Newspapers being microfilmed for the 1999-2000 fiscal year included those from the communities of Huxley, Legal, Sibbald, Waskatenau, the MD of Starland, and the French language newspaper, L'Union. As well, the Library, in partnership with the Sexsmith Museum Society, embarked on microfilming the Sexsmith Sentinel, 1949-1954. In cases where the Library has either microfilmed a newspaper or purchased newspapers on microfilm, the Library has offered the original papers to the local community. This year the Library donated print files of the Camrose Canadian for the 1980s and 1990s to the Camrose Museum Society.
In May the Library welcomed two students who contributed to a variety of special projects over the summer months. It was the first time the Library participated in the Alberta/Quebec exchange program. A computing science student from Quebec City worked with the digital services librarian to create web pages for some Library publications that had previously existed only in print format and helped improve access to Quebec government publications. A Grant MacEwan library technology student helped serials staff gather information to enhance the related records in the Library's Dynix system. The students, as well as the Library pages, were instrumental in reorganizing and updating the Library's periodical storage facility in the Terrace Building.

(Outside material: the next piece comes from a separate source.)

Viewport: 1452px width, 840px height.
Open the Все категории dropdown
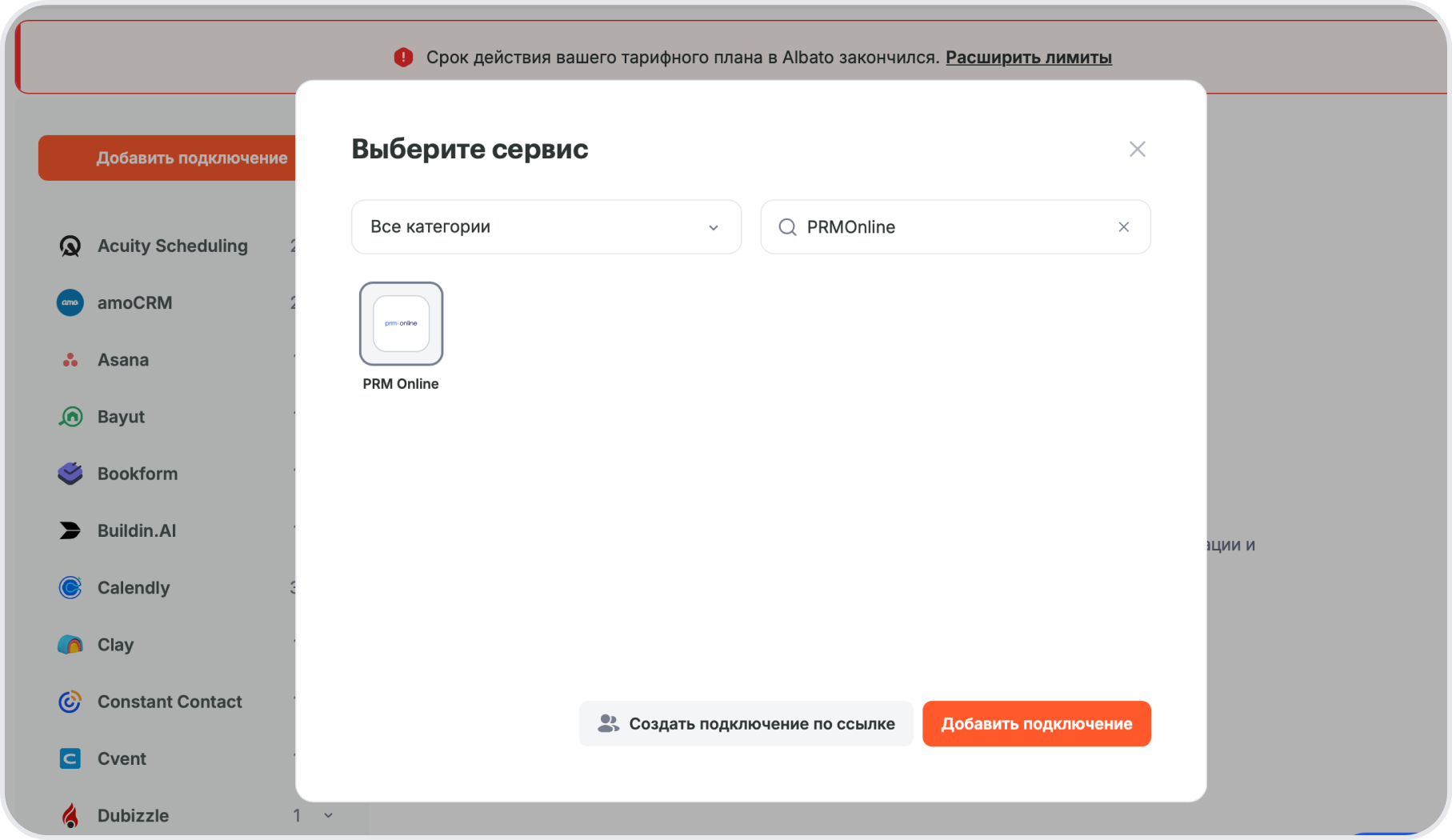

The Library made a commitment to devote more time and effort to preserving the legislative and historical records of Alberta, but suffered a setback this summer when renovations to the first floor of the Legislature Building caused considerable water damage to the collections. One hundred and fifty boxes of materials had to be restored. The staff, including a temporary staff person hired specifically for this purpose, and student assistants devoted almost an entire month to the recovery and shipping of materials. At year's end those materials still awaited reintegration into the collection. Despite this setback there were several positive outcomes. Staff now have considerable expertise in disaster recovery from water damage, which developed as a result of consultations with experts from across the country on best practices in this field. This kind of in-house knowledge is useful wherever collections are housed in older buildings. Library staff have made a point of sharing knowledge and expertise on this subject and others with institutions locally and across the country.
The electronic copy of the Legislative Assembly Office Annual Report is UNOFFICIAL and is provided for information purposes only. The printed version is the OFFICIAL Annual Report.